# Education sources



## frankthomas (Aug 2, 2012)

I'd like to pursue a quality practical education in beekeeping. A degreeed program is not necessary but not out of the question either. So when not in the apiary learning, does EAS promote certain study materials or programs accessible via computer? Recommended books or other medium?


----------



## Michael Palmer (Dec 29, 2006)

Not that I know of. They have their conference each summer which ended today. Good education there, but nothing further on line. 

Check out North Carolina State University. Dr Dave Tarpy has something online...I think.

Mike
Vermont EAS Director
Life Member
Speaker


----------



## Andrew Dewey (Aug 23, 2005)

I think what you will find is that many of the bee schools and state associations rely on the training their members can get at EAS to further study a variety of topics, as well as the opportunity to talk with the people who are doing the research and writing many of the articles in the bee magazines. EAS does what it does very well - the Master Beekeepers program is designed to recognize knowledgeable people/instructors/ambassadors for bees and encourages them to be active in "the community." There is a list for study materials on-line for the Master Beekeeper program, but not for just getting started beekeeping. As for the right starting out book, there have been many discussions are different books on BeeSource. My favorites are The Complete Idiots Guide to Beekeeping and if you are more technically inclined The Beekeepers Handbook, now in the 4th edition.

The things to do from my perspective: read everything you can get your hands on - keep bees; watch them, learn from them - get involved in your local bee club and go to every open hive you can. Attend a local bee school.

For on-line learning Dr. Dave Tarpy of North Carolina State University has the Bees Network. You can access it here: http://www.cals.ncsu.edu/entomology/apiculture/

Vendors like Brushy Mountain have periodic free webinars and there are lots of free you tube videos on beekeeping. Especially on you tube it can be hard for a beginner to seperate the good stuff from the junk.
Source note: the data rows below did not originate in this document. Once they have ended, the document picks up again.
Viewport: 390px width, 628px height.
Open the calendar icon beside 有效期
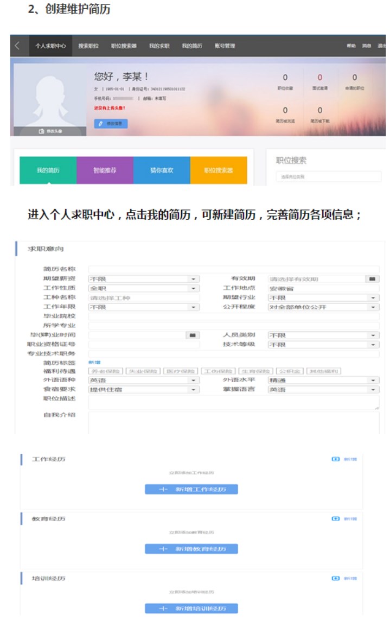point(372,279)
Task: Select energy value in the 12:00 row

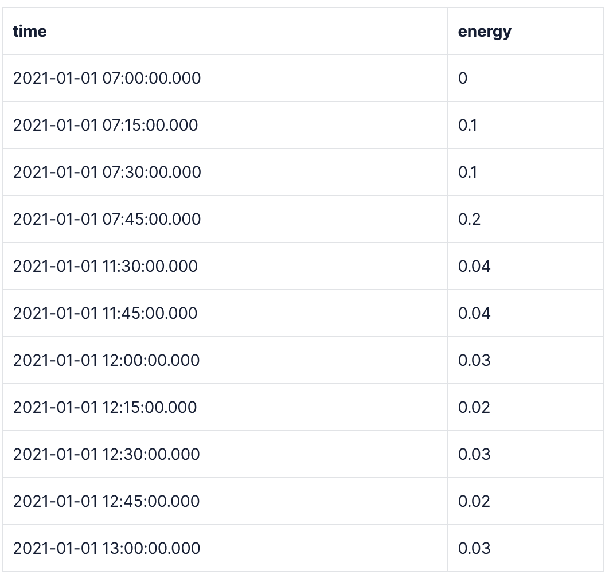Action: 474,361
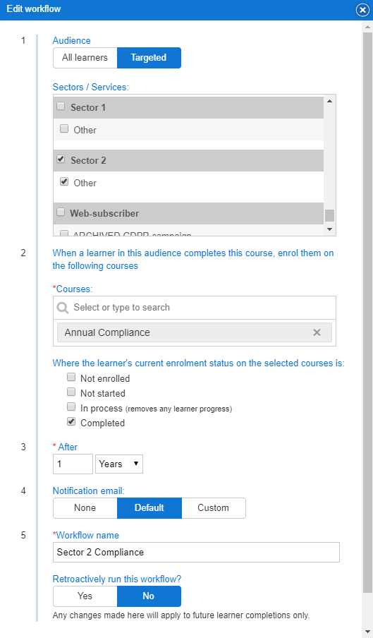Click dialog scrollbar up arrow at top
This screenshot has height=638, width=373.
pos(368,27)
And I will add - there is every reason for you to attend an EAS - people like Mike attend and are happy to talk with new beekeepers as well as serious students of beekeeping. Next year's program will be in Western Kentucky, the year after in Onatrio. There is each year a "short course" on topics of interest to beginning beekeepers.

Since Mike started the practice, I'll continue it here:

President, Washington County (Maine) Beekeepers Association
Director, Maine State Beekeepers Association
Life Member, Eastern Apicultural Society

(Mike's beekeeping creds are much cooler than mine - he is being exceedingly humble)


----------



## Michael Palmer (Dec 29, 2006)

Andrew Dewey said:


> Next year's program will be in Western Kentucky, the year after in Onatrio. There is each year a "short course" on topics of interest to beginning beekeepers.


Eastern Kentucky, actually.


----------



## Andrew Dewey (Aug 23, 2005)

I guess that means I have to visit in-laws in West Virginia - maybe this is a not so subtle sign that I don't want to get too close to Huntington - Thanks Mike for the correction.


----------



## frankthomas (Aug 2, 2012)

Thank you gentlemen.


----------



## RayMarler (Jun 18, 2008)

Some videos on Larry Conner's wicwas.com site...
Looks to be videos, at least the first 2 are, from brushy mountain.

http://www.wicwas.com/node/38

Another online basic beekeeping course...

http://colonialbeekeepers.com/index...sses&catid=24:education-information&Itemid=43


----------



## deknow (Jul 17, 2006)

Although I think there are some excellent beekeepers and great minds in academia, if your stated goal (practical education) is really what you are looking for, you should really find a commercial beekeeper to work with. They come in all flavors, so find an operation that is close to what you want to do, and do whatever you have to to get involved.

deknow




frankthomas said:


> I'd like to pursue a quality practical education in beekeeping. A degreeed program is not necessary but not out of the question either. So when not in the apiary learning, does EAS promote certain study materials or programs accessible via computer? Recommended books or other medium?


----------



## Michael Palmer (Dec 29, 2006)

deknow said:


> you should really find a commercial beekeeper to work with. They come in all flavors, so find an operation that is close to what you want to do,
> 
> deknow


I've been waiting for years for Ramona's visit. Am I the wrong flavor??


----------



## deknow (Jul 17, 2006)

Michael Palmer said:


> I've been waiting for years for Ramona's visit. Am I the wrong flavor??


....I understand that there is a new flavor of Amitraz that might make it more palatable...."sustainable" (just as raspberry is blue, "sustainable" is green). 

It tastes just like the old flavor, only it's more expensive, and allows one to talk openly about what one is actually doing in their successful apiary.

deknow:lookout:


----------